Stored data
• • • • •

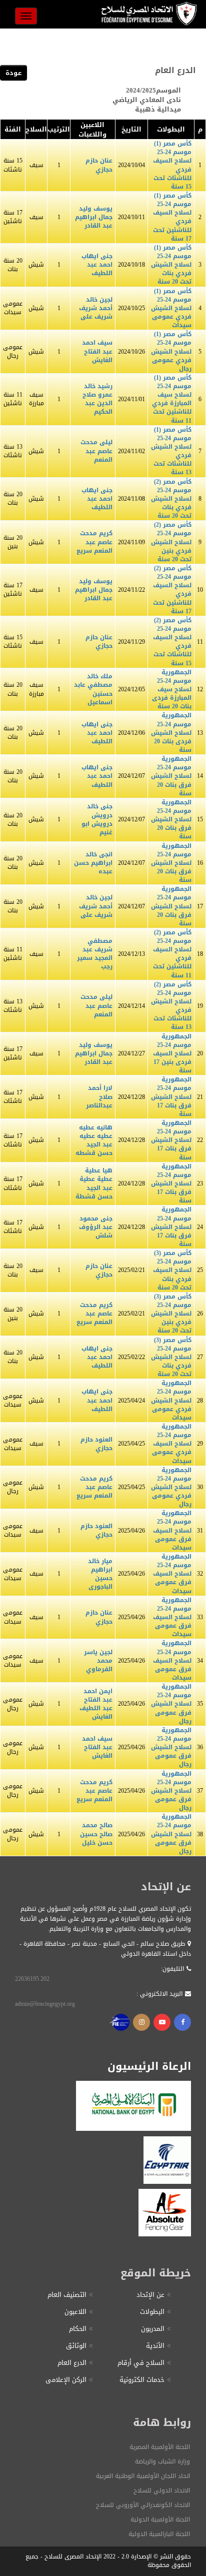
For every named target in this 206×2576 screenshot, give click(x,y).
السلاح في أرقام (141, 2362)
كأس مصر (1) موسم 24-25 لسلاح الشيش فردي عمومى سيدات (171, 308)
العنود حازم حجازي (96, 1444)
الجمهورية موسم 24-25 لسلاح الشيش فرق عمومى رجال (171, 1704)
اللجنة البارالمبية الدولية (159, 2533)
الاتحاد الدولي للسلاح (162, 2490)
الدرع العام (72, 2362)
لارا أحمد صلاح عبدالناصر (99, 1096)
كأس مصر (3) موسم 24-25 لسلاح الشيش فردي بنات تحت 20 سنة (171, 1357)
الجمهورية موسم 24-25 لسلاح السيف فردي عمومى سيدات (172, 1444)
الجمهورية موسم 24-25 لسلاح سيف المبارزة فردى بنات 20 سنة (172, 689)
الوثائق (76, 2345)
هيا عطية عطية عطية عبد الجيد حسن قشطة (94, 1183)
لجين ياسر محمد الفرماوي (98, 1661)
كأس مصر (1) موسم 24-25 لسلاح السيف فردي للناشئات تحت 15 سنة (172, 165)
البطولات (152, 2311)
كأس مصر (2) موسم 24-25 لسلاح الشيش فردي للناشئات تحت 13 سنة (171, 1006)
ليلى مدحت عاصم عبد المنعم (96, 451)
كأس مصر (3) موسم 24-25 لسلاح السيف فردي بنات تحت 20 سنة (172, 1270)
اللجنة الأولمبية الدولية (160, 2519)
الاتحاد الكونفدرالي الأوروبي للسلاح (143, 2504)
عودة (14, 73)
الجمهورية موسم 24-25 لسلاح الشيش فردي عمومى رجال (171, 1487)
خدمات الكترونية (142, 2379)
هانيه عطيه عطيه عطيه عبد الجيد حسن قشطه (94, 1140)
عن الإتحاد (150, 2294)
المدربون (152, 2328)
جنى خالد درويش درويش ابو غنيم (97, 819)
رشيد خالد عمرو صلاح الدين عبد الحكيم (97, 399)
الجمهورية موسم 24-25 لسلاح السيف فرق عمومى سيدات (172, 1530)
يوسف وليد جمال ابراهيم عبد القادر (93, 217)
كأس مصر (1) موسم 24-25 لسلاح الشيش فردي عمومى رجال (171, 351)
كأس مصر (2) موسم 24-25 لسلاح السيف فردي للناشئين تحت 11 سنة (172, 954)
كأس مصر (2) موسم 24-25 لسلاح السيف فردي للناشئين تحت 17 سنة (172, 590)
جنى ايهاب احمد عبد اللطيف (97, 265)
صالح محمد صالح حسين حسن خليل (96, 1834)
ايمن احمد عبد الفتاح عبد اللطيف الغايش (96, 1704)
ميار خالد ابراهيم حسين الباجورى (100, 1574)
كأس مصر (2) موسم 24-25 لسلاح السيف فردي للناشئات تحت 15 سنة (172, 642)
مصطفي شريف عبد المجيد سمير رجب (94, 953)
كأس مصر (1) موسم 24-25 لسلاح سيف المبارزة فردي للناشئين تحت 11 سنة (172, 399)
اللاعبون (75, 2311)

• • • • •

▶ _What you have to do_:
Work out how many lines above include the string "حسين", then give that number alone.

▶ _Answer to this task_:
2